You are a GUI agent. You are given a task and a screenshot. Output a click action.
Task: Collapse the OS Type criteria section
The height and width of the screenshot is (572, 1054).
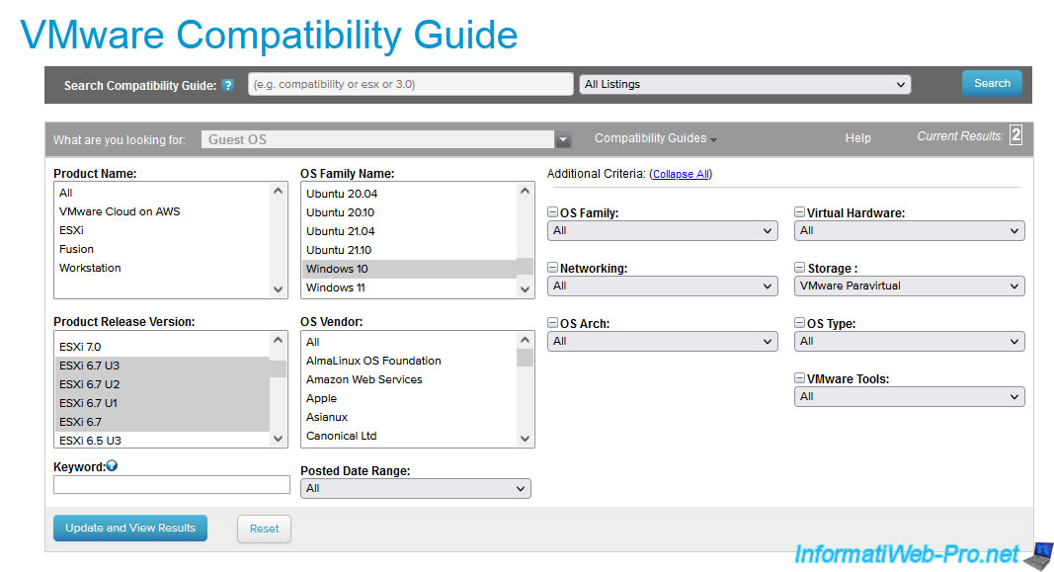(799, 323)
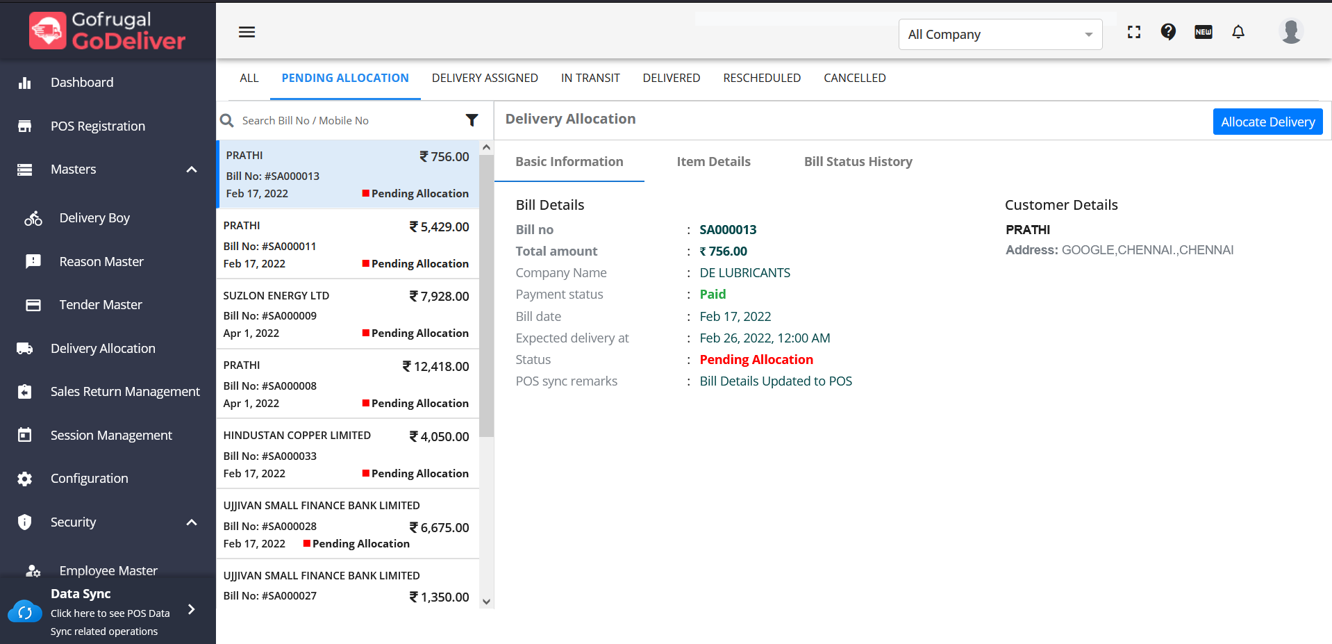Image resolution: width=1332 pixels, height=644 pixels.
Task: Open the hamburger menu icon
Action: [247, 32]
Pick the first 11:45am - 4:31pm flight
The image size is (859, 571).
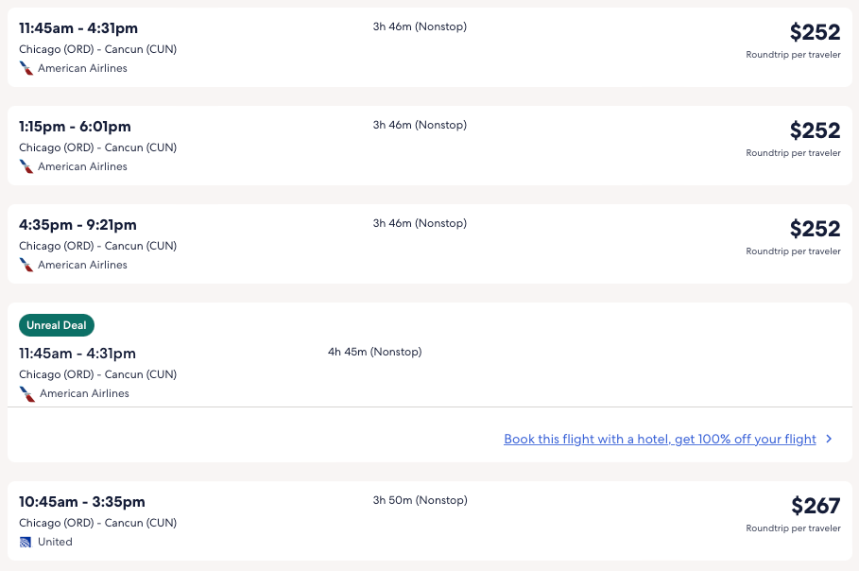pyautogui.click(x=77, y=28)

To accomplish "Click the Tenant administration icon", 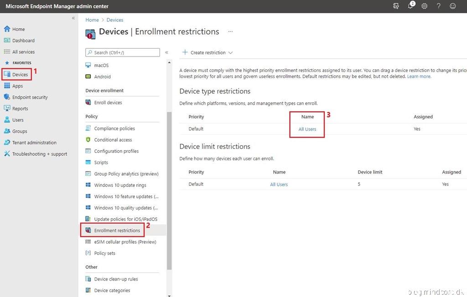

== == ==

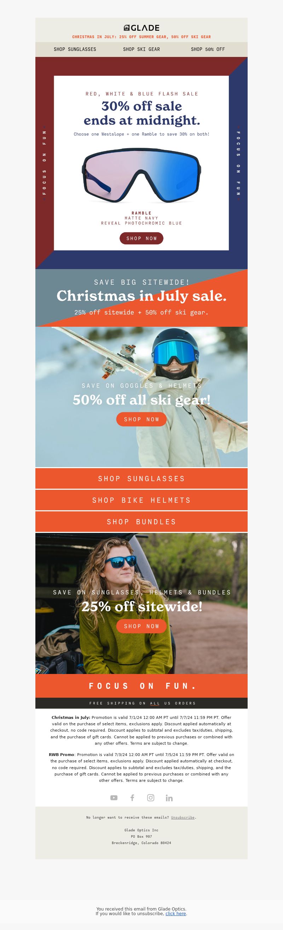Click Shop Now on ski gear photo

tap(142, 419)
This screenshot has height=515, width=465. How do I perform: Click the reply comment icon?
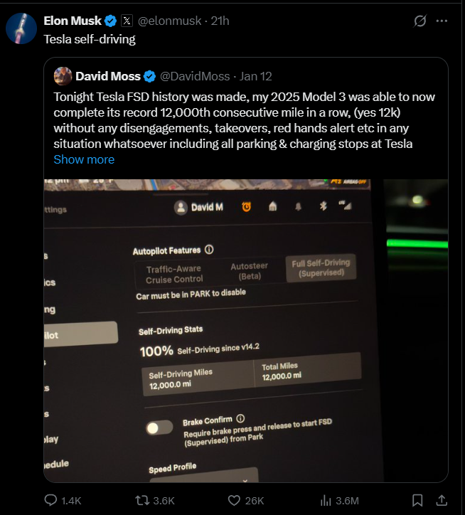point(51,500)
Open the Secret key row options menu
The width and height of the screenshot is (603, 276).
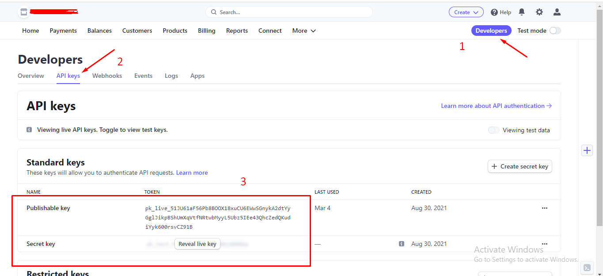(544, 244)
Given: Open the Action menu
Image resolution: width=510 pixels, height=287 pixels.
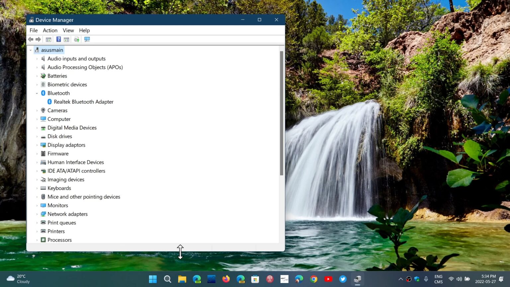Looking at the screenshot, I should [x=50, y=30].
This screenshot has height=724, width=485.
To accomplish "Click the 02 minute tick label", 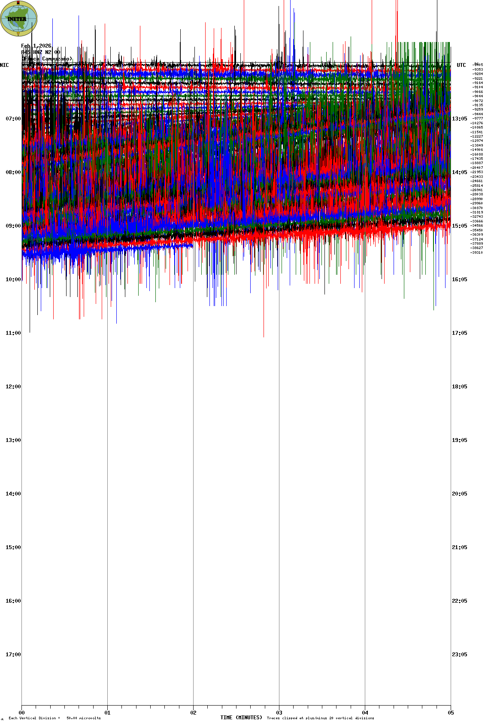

== == ==

PROBLEM REQUIREMENTS: Would you write out exactly the lines above, starting at the line containing "You are a GUI" and stopping after the line containing "the Tenant administration"? Omit the pictures.

SOLVED PROBLEM:
You are a GUI agent. You are given a task and a screenshot. Output a click action.
Task: Collapse the OS Type criteria section
The height and width of the screenshot is (572, 1054).
(799, 323)
Image resolution: width=1332 pixels, height=644 pixels.
Task: Open the hamburger menu icon
Action: [247, 32]
Pick the first 11:45am - 4:31pm flight
The image size is (859, 571).
pyautogui.click(x=77, y=28)

To accomplish "Click the Tenant administration icon", 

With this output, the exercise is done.